» WRITTEN TASK:
Copy every line of the records below word for word, but leave the pictures out.

--- DATASET ROWS ---

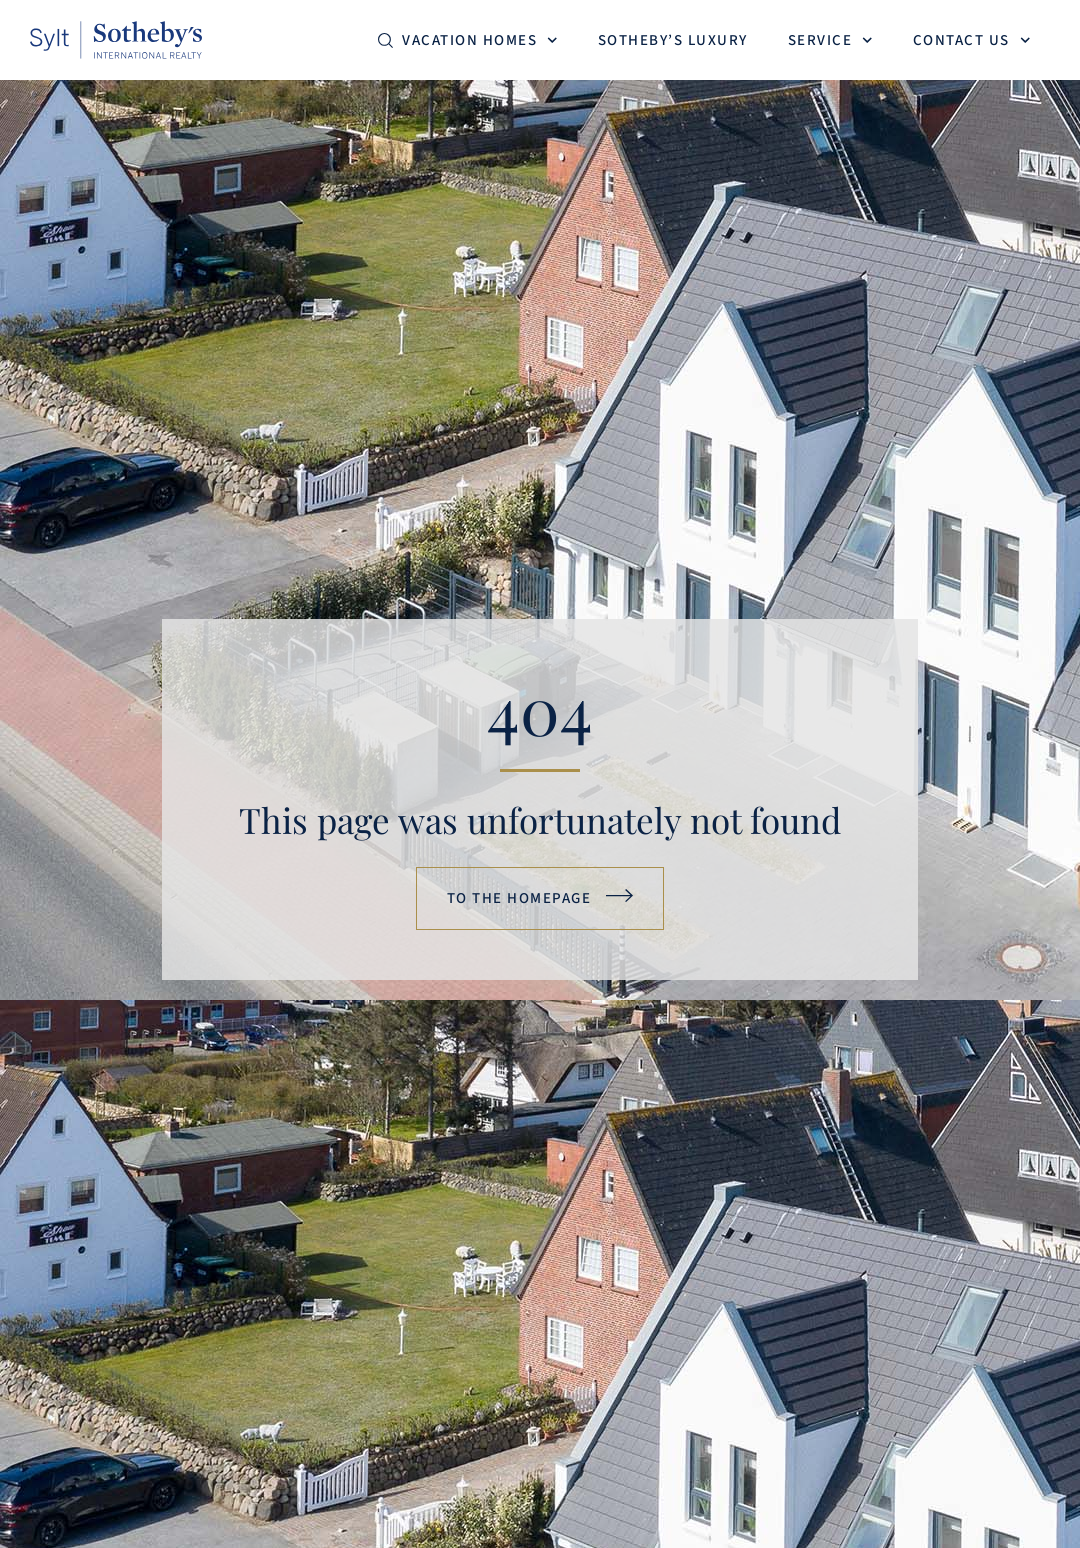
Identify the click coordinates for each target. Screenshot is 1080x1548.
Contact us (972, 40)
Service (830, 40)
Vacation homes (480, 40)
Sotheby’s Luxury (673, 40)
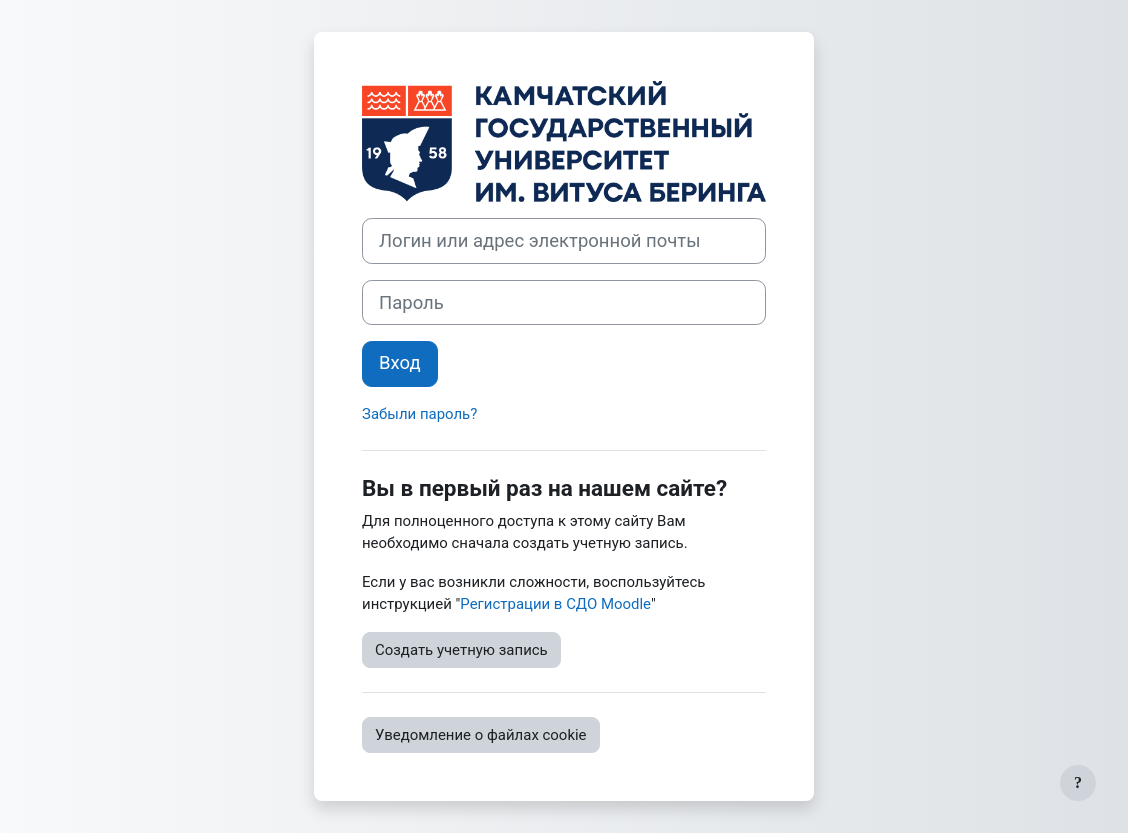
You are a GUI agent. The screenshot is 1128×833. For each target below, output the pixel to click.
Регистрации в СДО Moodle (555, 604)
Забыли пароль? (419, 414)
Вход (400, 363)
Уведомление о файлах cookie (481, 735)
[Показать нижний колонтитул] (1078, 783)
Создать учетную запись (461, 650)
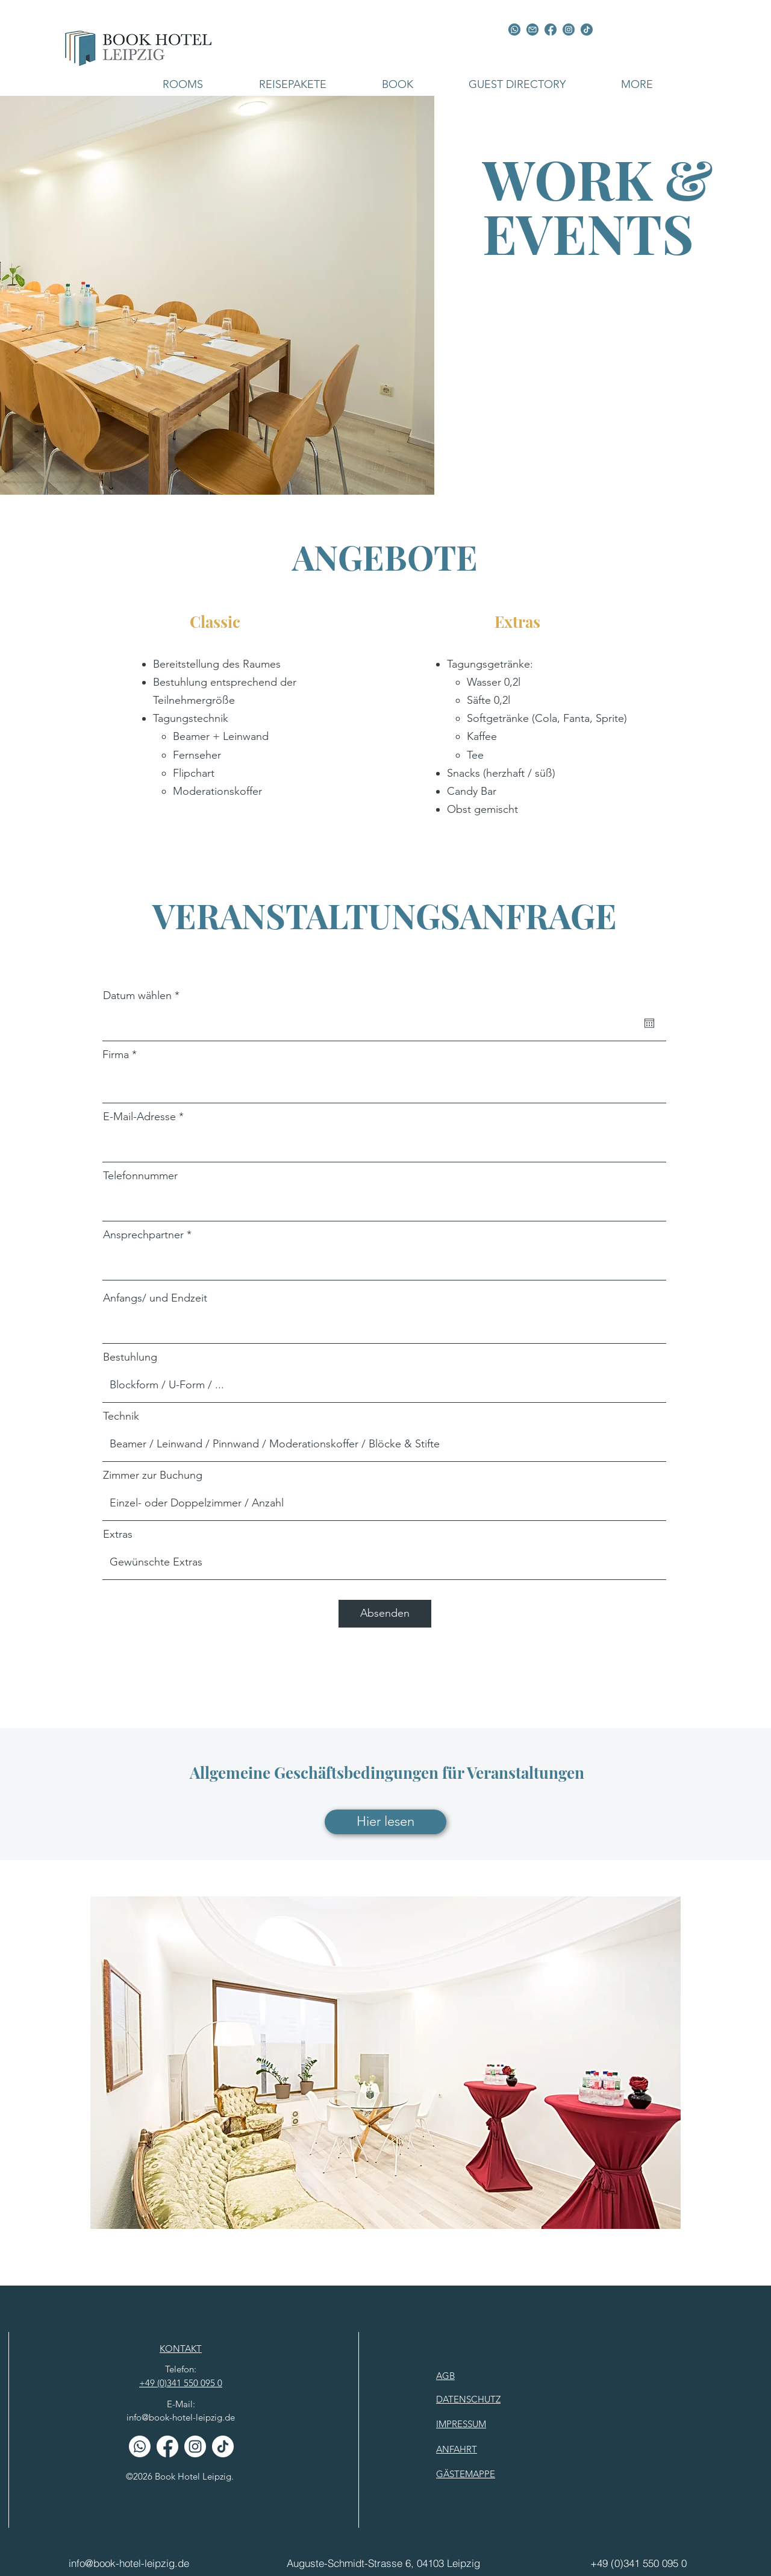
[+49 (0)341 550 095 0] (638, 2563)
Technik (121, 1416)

---

» PROBLEM SOLUTION:
Identify the click coordinates for each target. Screenshot is 1080x1548.
Contact us (972, 40)
Service (830, 40)
Vacation homes (480, 40)
Sotheby’s Luxury (673, 40)
You are a GUI agent. The screenshot is 1128×833. For each target below, output the pixel to click.
Регистрации в СДО Moodle (555, 604)
Забыли пароль? (419, 414)
Вход (400, 363)
Уведомление о файлах cookie (481, 735)
[Показать нижний колонтитул] (1078, 783)
Создать учетную запись (461, 650)
[+49 (0)341 550 095 0] (638, 2563)
Technik (121, 1416)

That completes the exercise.